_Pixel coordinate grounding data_
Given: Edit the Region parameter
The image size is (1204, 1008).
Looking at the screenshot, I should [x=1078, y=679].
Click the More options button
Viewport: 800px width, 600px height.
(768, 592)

_WORK TO COMPLETE_
All of the data above should be reproduced exactly, with nothing missing.

_ANSWER FOR THE TASK_
Given: Edit the Region parameter
The image size is (1204, 1008).
Looking at the screenshot, I should [x=1078, y=679].
Click the More options button
Viewport: 800px width, 600px height.
(768, 592)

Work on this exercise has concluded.